In order to form fecal coliform bacterial strains, the collected water samples were filtrated through a 0.45 μm pore size membrane filter. The filters were aseptically transferred to a dish containing agar Endo (BIOCORP) which is a medium specific for the isolation of fecal coliform. The filters were incubated for 24 h at 44 °C. Colonies with metal shine (Lac+) were identified as fecal coliform organisms. Back up was carried with the use of API 20 e tests. 44 strains were isolated from each water layer in both water basins and their antibiotic resistance was determined.

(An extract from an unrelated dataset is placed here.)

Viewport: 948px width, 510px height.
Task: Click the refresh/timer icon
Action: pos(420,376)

Antibiotic resistance of fecal coliform bacteria was determined by the single disc diffusion method according to the Bauer-Kriby (Arvanitidou et al., 1997). In order to determine the antibiotic resistance, bacteria were multiplied on H-M agar slants. After 72 h they were washed off the slants with sterile buffered water and the standard optical density of suspension was defined (Walczak & Donderski, 2004). Subsequently the bacterial suspension prepared in this way was introduced into dissolved M-H agar cooled to 40-45 °C. Paper discs impregnated with an antibiotic were applied to the surface of the seeded medium with the automatic disk dispenser. The blotting paper discs (Φ 13 mm) were manufactured by Oxoid Company. The dishes were kept at 4 °C for 1 h in order to allow antibiotic diffusion from the discs into the agar medium and then incubated at 26 °C for 48 h. The degree of resistance or sensitivity of the strains was determined on the basis of the measurements of lightened zones (in mm) around the disc and were compared with the data given by the manufacturer instructions.

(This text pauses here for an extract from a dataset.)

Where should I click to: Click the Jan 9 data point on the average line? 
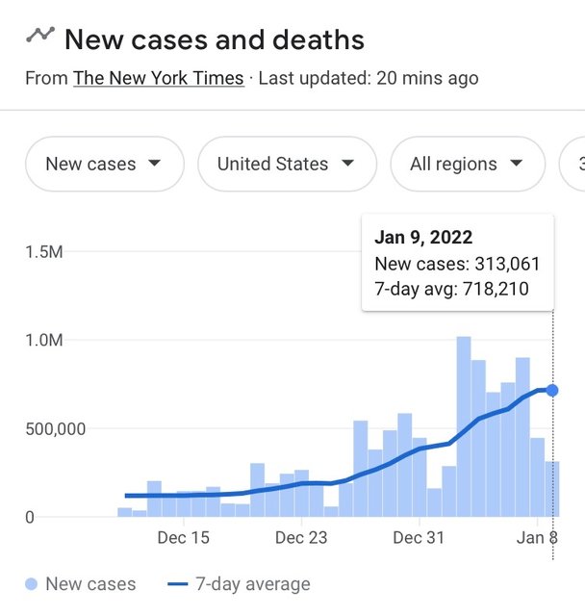tap(552, 390)
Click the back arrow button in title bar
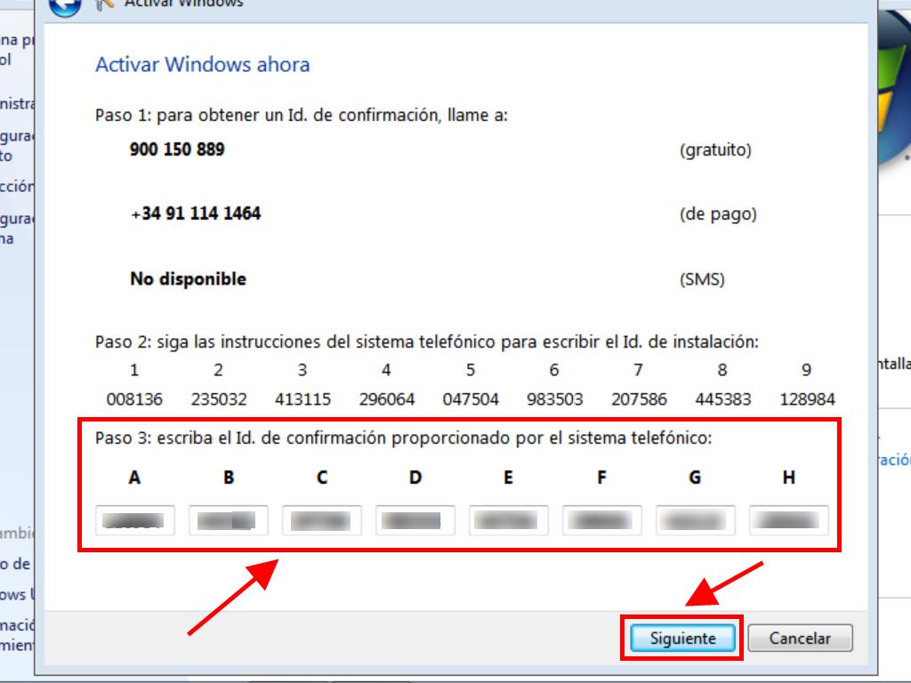 (x=64, y=6)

Susceptibility tests followed NCCLS (2000) breakpoints. Strains showing resistance or intermediate behavior were subsumed under the category resistance. All others strains were classified as sensitive. The following eighteen antibiotics used widely in the clinical practice (their concentration given in parentheses) were tested in antibiograms: amikacin (AK, 30 µg), amoxicillin (AX, 25 µg), amoxicillin/clavulanic acid (AXC, 20/10 µg), ampicillin (AM, 10 µg), cefaclor (CEC, 30 µg), cefuroxime (CXM, 30 µg), chloram-phenicol (C, 30 µg), ciprofloxacin (CIP, 5 µg) clarithromycin (CLR, 15 µg), clindamycin (CA, 2 µg), doxycycline (DO, 30 µg), erythromycin (E, 15 µg), gentamycin (GN, 10 µg), neomycin (N, 30 µg), novobiocin (NV, 30 µg), oxytetracycline (OT, 30 µg), penicillin (P, 10 µg), rifampicin (RA, 5 µg). The results were used to calculate the Antibiotic Resistance Index (ARI) and Multiple Antibiotic Resistance (MAR) index for bacteria according to Matyar et al. (2007).

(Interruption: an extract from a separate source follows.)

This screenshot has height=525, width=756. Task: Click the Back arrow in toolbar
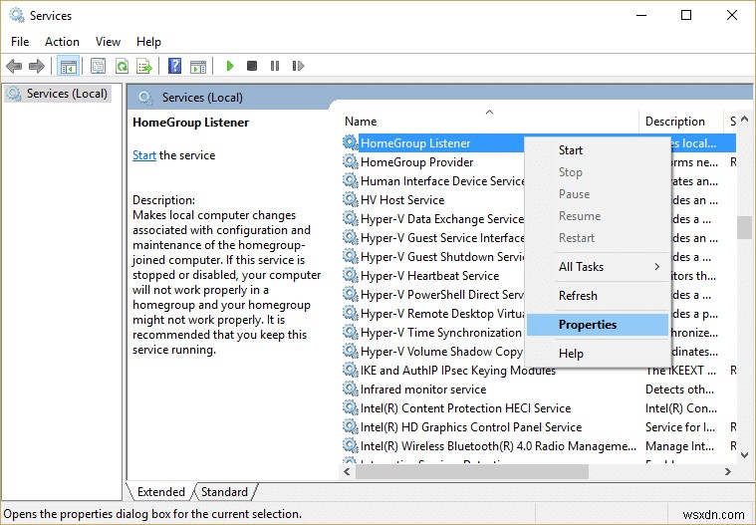click(14, 66)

All tested antibiotics according to their chemical structure were divided into eight groups: aminoglycosides (amikacin, gentamycin, neomycin), macrolides (erythromycin, clarithromycin), β-lactams (amoxicillin, amoxicillin/clavulanic acid, ampicillin, cefaclor, cefuroxime, penicillin), rifampicins (rifampicin), lincosamides (clindamycin), quinolones (ciprofloxacin), tetracyclines (doxycycline, oxytetracycline), other (chloramphenicol, novobiocin).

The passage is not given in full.